Let’s look at the tanglegram above again in more detail:
The swap highlighted in blue is the only event where tip lines cross. This correctly leads us to identify that pspA-31 and pspA-37 are in slightly different places in this part of the phylogeny. However look in the red box. Those these strains totally align, the placement of them within the phylogeny is quite different (red arrows)! In this case I don’t think the line crossings by the tanglegram have identified what I wanted to see here, which is that the ancestral topology of these two trees is different.
While I am not claiming tanglegrams are not useful, without careful attention they may be misleading. A good alternative to tanglegrams, in my opinion, is phylo.io. This allows you to dynamically compare two tree topologies, and see how each branch flip affects the arrangement rather than providing just one static comparison. If you want to try this out on the trees above the two newick files are attached at the end of this post to copy in. Finally, I would also note that there are various metrics which can provide a quantitative comparison between (many) trees, my favourite of which is the Kendall-Colijin metric implemented in treescape.

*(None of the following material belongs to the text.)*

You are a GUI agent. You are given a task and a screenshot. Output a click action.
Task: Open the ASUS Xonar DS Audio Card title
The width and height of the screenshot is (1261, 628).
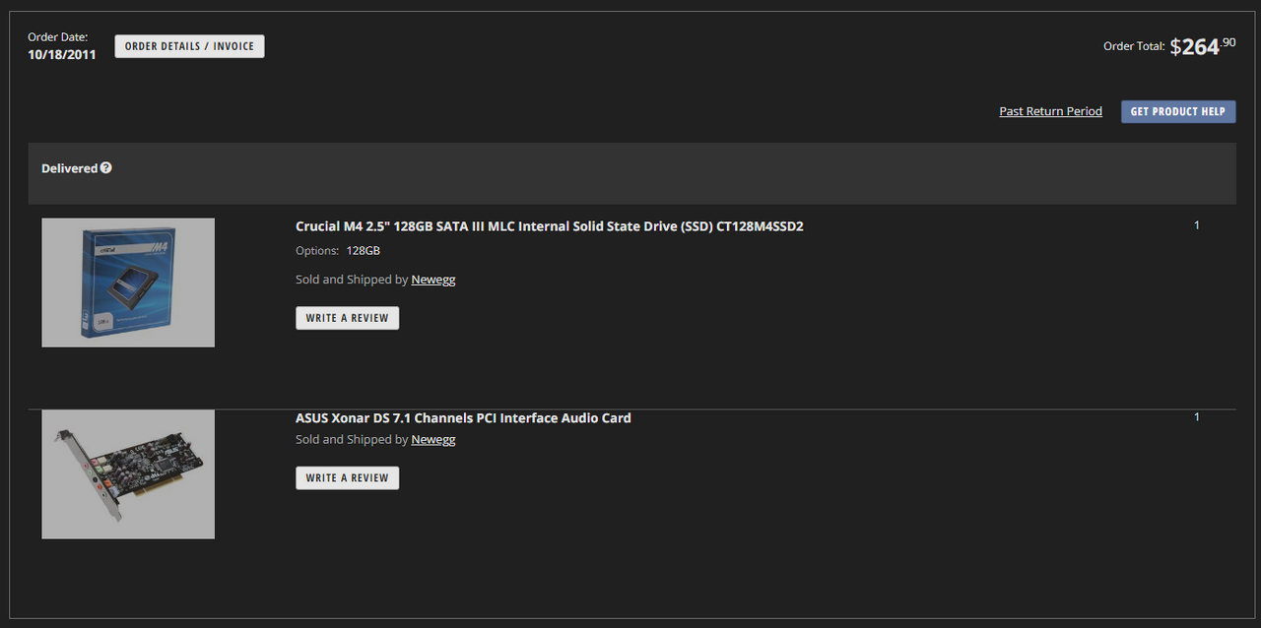click(x=463, y=418)
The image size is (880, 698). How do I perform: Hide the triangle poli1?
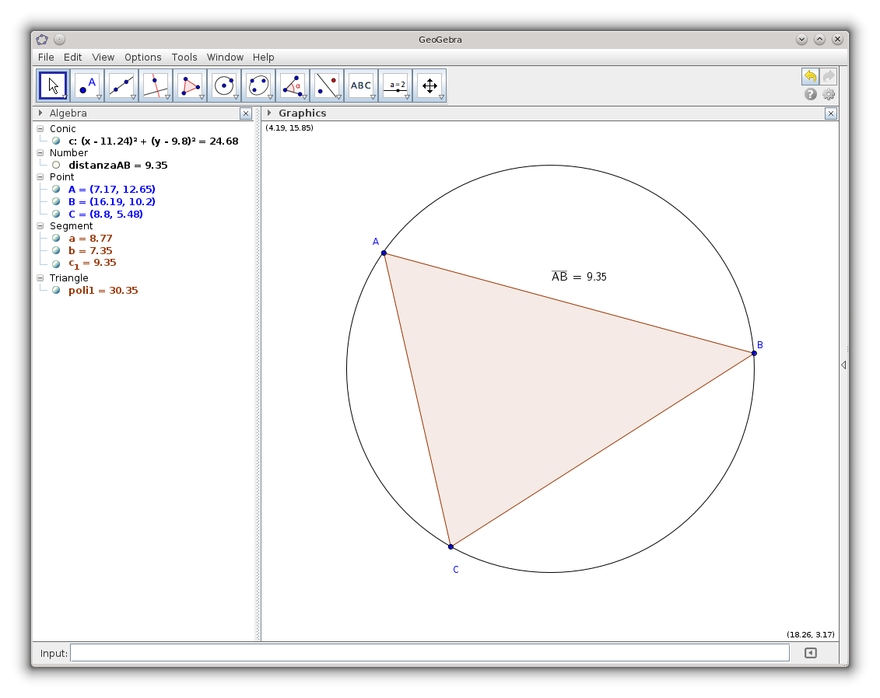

Update: Michelle Kendall (an author of both the KC metric and treescape) pointed out on twitter that they have added the function plotTreeDiff() as another way to look at topology changes. I gave this a go:
From the manual: ‘A plot of the two trees side by side. Tips are coloured in the following way:
- if each ancestor of a tip in tree 1 occurs in tree 2 with the same partition of tip descendants, then the tip is coloured grey (or supplied “baseCol”)
- if not, the tip gets coloured pale orange to red on a scale according to how many differences there are amongst its most recent common ancestors with other tips. The colour spectrum can be changed according to preference.’
You can use tipDiff() to see the numeric results direcly.